TEXT:

_ _ _ _

Not so with some of our guests a week ago and this past Saturday. After the statue fell, some shouted, “This is what democracy looks like!”

But it’s not. It’s what anarchy looks like.

The statue should have been moved long ago. Fifty years ago, students were tossing red ink mixed, they claimed, with blood on Silent Sam. And the administration had ignored them. So I understand their frustration. The process was too slow by decades.

A few years ago, when the state legislature passed a law prohibiting the removal of monuments commemorating North Carolina’s military history, UNC could have installed a plaque next to the statue educating viewers on the Confederates going to war to preserve slavery, the installation of statues throughout the South at a time when white supremacists wanted to assert themselves, and Julian Carr’s dedication speech taking pride in whipping a black woman. Yet the administration dismissed even that mitigating step.

After the statue tumbled, the UNC Board of Governors railed against mob rule, ironic, given its shades of Mob rule: the firing of UNC System President Tom Ross; the cap on money toward scholarships; the startling pay hikes to top administrators while those at the low end of the pay scale got a garden for free produce they can’t afford to buy.

But felling the statue doesn’t set us on a path toward righting all the wrongs that need to be fixed. It only offers evidence to the ultra-conservatives and the white supremacists who think liberals are lawless.

The way to get the statue to come down is to vote out those who want to protect symbols of racism. That is what democracy looks like.

When we elect people who have a commitment to justice, who feel compassion for all, who love their neighbors more than power and status, then we won’t have to always be ready to fight. We can build a town that enables our diverse residents to thrive. And our new town manager can spend his first day on the job learning how to work the coffee machine.
— Nancy Oates

ID’ing the Enemy

Faithful readers may have noticed that Chapel Hill Watch did not appear among the list of 350 news outlets that ran an editorial rejecting Donald Trump’s dissing of the media. No political agenda here. I totally agree with the editorial published by The Boston Globe. I simply went on vacation last week, a real vacation where I didn’t follow any national news whatsoever. I can’t remember the last time I experienced such serenity.

Ever since he first ran for office, Trump has been calling news media “the enemy of the people,” that is, unless the reporting portrayed him in a positive light. The Globe got tired of such hogwash and pointed out that “[t]he press is necessary to a free society because it does not implicitly trust leaders — from the local planning board to the White House.”

_ _ _ _

[Stored records]
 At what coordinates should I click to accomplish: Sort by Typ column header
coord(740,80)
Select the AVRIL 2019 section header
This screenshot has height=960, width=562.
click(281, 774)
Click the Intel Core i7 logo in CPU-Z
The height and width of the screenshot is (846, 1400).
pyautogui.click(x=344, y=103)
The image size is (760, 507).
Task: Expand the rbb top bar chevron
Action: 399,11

_ _ _ _

EXERCISE INSTRUCTIONS:
[1] Rewrite the commentary's paragraph beginning "A few years ago, when the state legislature" as a short list that keeps its main facts.
[2] In the commentary, why was Chapel Hill Watch missing from the list of 350 news outlets that ran the editorial?
[3] Continue the commentary after its final sentence, which quotes The Globe on why the press is necessary to a free society.

RESULTS OF THE TASKS:
[1]
- A few years ago, the state legislature passed a law prohibiting the removal of monuments commemorating North Carolina's military history.
- UNC could then have installed a plaque next to the statue explaining three things:
  - Confederates went to war to preserve slavery.
  - Statues were installed throughout the South when white supremacists wanted to assert themselves.
  - Julian Carr's dedication speech took pride in whipping a black woman.
- The administration dismissed even that mitigating step.

[2] The writer was on vacation that week and wasn't following any national news.

[3]
Read the editorial here.

As Twitter, Facebook and other social media have let individuals create their own news, we rely on large, established news outlets elsewhere to invest resources in reporting, fact-checking and analyzing so that we have a realistic picture of what’s happening in our world.

And if the truth punctures someone’s idealized view of themselves, brace for the backlash.

Thomas Jefferson said: “Our liberty depends on the freedom of the press, and that cannot be limited without being lost.”

I’m grateful for the journalists willing to not only put their lives on the line to help us see the world as it really exists but to persevere through the angry taunts from those with injured egos.

When I returned from my vacation, peaceful as it was, I thirsted for news of what I had missed. While I didn’t necessarily like what I read upon my return, I felt a part of the rest of the world.

Chapel Hill’s only newspaper closed up shop last year, and the Durham Herald-Sun has done a yeoman’s job of keeping on top of issues of concern to the community. Yet I miss knowing who got married, gave birth, died, got arrested, bought or sold a home; what businesses opened or closed, which movies were playing and artists displaying, and what produce was in season at the farmers market. Those details connect us as a community.

But even more important is knowing about actions of elected leaders that impact our quality of life. News media disseminate facts that help them make better decisions, that information helps the public recognize a bad decision and know when to speak up.